CERN is hard at work testing the very limit of our particle physics theory, the Standard Model, and new data analyses indicate that we are very close to seeing what lies beyond. This week, there was an announcement that the LHCb collaboration saw an anomaly in B0 meson decays.
Mesons are particles made of two quarks (unlike protons that are made of three, for example). The B0 is made of a down quark and an antibottom quark. It decays by turning into another meson, a kaon, and another pair of particles (either electrons or muons).

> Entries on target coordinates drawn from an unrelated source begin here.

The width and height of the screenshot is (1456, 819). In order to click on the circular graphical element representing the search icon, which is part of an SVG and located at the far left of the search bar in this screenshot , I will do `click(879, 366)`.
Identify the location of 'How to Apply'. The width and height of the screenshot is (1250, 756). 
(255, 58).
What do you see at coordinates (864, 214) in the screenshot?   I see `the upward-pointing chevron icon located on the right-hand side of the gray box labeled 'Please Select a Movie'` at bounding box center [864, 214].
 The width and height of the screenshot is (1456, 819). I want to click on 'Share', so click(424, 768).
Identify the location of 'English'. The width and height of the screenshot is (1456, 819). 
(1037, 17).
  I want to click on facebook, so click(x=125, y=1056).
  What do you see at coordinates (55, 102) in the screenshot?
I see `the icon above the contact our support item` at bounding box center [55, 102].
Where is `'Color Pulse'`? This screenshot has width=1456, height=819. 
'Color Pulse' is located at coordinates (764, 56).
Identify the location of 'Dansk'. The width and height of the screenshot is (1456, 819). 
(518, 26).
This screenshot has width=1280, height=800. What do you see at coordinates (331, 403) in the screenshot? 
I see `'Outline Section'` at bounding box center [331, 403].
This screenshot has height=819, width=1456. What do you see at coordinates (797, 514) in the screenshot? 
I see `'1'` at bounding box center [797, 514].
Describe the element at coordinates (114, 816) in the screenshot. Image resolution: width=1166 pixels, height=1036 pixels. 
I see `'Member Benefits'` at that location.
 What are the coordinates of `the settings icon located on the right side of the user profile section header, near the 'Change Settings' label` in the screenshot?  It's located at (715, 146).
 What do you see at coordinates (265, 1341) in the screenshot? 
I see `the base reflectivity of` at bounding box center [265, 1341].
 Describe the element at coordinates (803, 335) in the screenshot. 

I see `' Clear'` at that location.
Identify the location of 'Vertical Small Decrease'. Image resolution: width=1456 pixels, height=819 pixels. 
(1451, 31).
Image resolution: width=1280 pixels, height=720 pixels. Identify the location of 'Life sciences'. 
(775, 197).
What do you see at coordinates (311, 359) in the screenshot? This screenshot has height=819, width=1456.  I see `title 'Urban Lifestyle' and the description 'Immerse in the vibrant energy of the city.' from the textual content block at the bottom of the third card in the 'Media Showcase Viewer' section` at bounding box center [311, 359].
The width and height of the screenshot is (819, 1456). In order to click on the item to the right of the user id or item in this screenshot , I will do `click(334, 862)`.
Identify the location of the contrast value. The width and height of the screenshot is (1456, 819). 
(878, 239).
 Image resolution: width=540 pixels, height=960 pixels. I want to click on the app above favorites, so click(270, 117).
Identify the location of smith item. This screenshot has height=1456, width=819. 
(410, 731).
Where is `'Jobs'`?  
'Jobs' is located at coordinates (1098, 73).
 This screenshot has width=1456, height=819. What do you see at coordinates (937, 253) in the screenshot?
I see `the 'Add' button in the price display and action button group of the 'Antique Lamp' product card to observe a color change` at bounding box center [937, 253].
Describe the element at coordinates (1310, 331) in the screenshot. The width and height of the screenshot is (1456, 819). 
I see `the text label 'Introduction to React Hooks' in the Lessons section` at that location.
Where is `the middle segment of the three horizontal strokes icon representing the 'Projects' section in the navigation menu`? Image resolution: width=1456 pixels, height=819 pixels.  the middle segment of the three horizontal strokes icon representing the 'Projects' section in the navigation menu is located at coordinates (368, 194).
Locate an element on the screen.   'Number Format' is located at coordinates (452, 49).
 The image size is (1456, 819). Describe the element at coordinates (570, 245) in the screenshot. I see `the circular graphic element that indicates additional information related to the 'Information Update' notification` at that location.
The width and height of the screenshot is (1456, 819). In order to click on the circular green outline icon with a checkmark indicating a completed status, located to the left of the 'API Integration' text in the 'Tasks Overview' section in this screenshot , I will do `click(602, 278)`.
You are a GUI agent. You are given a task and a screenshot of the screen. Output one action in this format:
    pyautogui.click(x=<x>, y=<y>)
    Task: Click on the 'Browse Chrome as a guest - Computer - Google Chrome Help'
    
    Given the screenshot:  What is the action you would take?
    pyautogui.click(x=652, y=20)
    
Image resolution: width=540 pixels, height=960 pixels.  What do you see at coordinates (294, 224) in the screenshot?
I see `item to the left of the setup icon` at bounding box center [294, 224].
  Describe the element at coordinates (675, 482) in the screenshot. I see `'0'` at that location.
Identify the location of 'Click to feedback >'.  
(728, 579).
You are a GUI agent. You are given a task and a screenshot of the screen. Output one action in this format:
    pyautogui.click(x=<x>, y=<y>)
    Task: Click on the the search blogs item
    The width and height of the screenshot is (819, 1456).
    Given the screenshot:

Muons are just heavy version of the electrons, same everything but 200 times more massive. This is what the Standard Model tells us. Electrons and muons share “lepton universality”, which means we should be able to predict how often we see B mesons turn into muons. The Standard Model gives a well-defined value. But surprisingly, this is not seen in the experiment. The mesons turns into muons less often.
This is a tantalizing hint to physics beyond the Standard Model. But it is important to remember that it is just a hint. The discrepancy has been witnessed at the level of 2.2 and 2.5 sigmas. That’s between a 98.6 and 99.4 percentage that the anomaly is not a fluke. That might seem like good odds, but they are not good enough for scientific standards.
Just last year, a mysterious “bump” in the data appeared to have better odds than these discrepancies and it turned out to be nothing. The spotlight is now on the LHCb experiment to strengthen these results. B0 mesons have long been thought to be a great testing ground for new physics and it might soon deliver on that notion.
The Standard Model has brought forward incredible discoveries predicting the existence of particles, like the Higgs Boson, before we had the technology to go look for them. However, it does have limitations, as it doesn’t include gravity for example.